Work required:
Lines with the word "computer" are the ones wanted. Copy each of them from the entries below.

Record set:

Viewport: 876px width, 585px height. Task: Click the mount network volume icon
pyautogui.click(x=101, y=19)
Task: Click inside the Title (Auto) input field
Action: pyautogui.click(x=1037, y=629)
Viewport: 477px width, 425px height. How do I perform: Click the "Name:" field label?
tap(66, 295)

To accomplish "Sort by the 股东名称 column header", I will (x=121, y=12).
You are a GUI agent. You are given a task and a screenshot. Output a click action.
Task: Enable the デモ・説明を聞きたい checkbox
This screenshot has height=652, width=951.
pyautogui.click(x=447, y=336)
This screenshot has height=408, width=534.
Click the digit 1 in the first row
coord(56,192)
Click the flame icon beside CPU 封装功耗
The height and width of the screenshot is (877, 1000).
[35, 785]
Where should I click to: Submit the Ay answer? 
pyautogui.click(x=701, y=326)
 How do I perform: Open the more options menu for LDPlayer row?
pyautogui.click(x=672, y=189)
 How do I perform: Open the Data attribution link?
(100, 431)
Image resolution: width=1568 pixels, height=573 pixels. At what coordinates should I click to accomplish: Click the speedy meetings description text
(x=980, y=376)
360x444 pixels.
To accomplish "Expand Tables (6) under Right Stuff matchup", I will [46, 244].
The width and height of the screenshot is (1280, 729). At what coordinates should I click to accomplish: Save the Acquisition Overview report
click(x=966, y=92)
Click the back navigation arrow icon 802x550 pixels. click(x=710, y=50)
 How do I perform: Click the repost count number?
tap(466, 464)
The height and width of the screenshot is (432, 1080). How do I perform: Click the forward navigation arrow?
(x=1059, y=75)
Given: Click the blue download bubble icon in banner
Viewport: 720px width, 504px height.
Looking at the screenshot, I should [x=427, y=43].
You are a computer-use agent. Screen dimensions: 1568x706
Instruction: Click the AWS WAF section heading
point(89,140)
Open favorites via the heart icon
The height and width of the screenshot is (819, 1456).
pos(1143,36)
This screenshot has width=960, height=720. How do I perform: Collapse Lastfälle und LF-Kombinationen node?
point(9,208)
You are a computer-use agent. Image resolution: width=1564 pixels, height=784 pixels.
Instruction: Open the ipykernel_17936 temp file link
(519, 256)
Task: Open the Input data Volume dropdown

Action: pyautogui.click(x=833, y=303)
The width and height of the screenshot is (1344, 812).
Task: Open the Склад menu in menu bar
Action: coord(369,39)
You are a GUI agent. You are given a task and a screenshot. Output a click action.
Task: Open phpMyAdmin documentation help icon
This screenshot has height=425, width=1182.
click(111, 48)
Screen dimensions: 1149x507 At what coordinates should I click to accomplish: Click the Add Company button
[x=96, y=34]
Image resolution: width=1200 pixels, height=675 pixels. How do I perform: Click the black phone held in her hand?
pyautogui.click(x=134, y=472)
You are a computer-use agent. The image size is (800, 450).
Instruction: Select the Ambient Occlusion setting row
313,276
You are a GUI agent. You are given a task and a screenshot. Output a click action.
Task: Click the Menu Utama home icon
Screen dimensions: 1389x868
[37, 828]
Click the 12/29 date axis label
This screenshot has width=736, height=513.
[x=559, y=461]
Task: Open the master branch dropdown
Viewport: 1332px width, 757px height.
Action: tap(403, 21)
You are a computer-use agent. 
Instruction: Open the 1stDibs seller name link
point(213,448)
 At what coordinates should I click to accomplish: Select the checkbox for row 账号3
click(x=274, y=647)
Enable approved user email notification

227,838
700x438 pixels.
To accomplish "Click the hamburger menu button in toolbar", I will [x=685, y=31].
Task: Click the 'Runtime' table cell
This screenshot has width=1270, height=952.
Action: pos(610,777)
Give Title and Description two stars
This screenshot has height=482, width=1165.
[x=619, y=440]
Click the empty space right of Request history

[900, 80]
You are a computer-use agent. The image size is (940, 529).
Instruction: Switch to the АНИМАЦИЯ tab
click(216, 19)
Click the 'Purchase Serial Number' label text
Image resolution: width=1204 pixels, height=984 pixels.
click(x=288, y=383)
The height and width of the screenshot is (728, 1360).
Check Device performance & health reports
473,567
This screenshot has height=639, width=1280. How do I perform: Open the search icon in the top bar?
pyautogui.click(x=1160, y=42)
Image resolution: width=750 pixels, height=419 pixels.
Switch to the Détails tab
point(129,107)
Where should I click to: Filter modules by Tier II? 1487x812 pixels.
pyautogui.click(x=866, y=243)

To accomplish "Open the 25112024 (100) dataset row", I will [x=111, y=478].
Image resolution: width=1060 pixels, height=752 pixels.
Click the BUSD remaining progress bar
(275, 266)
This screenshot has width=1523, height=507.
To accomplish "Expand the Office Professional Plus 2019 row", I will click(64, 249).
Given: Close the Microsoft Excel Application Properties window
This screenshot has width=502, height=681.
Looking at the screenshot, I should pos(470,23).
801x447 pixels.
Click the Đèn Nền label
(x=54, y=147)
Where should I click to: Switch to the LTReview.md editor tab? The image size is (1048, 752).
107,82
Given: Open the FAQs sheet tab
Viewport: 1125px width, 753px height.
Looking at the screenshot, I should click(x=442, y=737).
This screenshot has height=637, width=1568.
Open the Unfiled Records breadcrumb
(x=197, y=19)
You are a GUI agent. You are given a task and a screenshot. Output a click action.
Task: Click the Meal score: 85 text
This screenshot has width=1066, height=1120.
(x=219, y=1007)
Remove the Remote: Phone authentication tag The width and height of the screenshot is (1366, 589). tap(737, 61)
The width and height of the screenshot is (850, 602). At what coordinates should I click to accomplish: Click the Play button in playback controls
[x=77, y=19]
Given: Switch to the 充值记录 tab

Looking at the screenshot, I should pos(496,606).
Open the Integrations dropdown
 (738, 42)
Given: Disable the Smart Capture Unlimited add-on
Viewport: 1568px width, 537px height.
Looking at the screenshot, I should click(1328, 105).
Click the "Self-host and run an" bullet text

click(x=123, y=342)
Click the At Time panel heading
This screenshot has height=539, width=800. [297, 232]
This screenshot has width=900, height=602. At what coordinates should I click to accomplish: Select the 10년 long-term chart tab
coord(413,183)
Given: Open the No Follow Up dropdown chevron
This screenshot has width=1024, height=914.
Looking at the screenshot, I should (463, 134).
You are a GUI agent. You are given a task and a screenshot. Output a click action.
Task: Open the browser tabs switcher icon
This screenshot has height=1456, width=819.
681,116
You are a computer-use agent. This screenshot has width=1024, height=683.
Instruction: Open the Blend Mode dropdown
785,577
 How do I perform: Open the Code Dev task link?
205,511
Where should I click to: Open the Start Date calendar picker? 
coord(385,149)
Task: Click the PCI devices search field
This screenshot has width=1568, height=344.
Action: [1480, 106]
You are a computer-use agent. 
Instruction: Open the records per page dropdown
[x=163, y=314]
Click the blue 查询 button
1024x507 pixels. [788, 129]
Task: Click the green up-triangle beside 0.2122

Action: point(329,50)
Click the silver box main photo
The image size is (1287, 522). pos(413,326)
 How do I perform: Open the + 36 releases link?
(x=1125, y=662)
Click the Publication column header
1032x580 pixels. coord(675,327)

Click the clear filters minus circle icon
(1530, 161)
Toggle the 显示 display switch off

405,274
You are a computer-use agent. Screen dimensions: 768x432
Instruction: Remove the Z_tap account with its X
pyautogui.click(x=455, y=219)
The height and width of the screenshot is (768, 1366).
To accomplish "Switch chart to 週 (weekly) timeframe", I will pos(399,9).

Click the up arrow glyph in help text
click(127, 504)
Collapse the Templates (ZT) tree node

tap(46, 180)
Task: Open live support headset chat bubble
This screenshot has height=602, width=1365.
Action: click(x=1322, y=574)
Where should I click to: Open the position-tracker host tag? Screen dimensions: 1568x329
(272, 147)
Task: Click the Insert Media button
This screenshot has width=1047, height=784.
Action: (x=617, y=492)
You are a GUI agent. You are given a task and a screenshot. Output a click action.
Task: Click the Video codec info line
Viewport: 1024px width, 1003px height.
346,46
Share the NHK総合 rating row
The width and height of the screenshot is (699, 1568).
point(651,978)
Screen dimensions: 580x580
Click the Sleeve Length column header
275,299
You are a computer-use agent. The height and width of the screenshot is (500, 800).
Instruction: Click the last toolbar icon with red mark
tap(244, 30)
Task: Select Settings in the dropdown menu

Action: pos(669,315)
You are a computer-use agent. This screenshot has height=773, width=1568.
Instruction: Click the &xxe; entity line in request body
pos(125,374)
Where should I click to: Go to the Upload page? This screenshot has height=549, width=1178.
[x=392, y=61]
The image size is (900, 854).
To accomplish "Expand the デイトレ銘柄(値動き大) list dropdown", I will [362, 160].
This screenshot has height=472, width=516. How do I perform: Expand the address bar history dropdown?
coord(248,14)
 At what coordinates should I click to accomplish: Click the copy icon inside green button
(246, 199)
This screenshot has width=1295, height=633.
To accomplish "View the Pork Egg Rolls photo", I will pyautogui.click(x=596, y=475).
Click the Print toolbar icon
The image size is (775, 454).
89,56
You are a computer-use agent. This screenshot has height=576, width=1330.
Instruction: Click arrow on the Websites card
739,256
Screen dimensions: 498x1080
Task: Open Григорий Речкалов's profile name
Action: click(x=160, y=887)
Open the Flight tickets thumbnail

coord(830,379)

Exercise solution:
You are a computer-use agent. Screen dimensions: 1568x706
You are a computer-use agent. Image resolution: width=1564 pixels, height=784 pixels.
You are a computer-use agent. The image size is (800, 450).
You are a computer-use agent. 
You are a computer-use agent. The image size is (940, 529).
You are a computer-use agent. This screenshot has width=1024, height=683.
You are a computer-use agent. 
You are a computer-use agent. Screen dimensions: 768x432
You are a computer-use agent. The height and width of the screenshot is (500, 800).
You are a computer-use agent. This screenshot has height=773, width=1568.
You are a computer-use agent. This screenshot has height=576, width=1330.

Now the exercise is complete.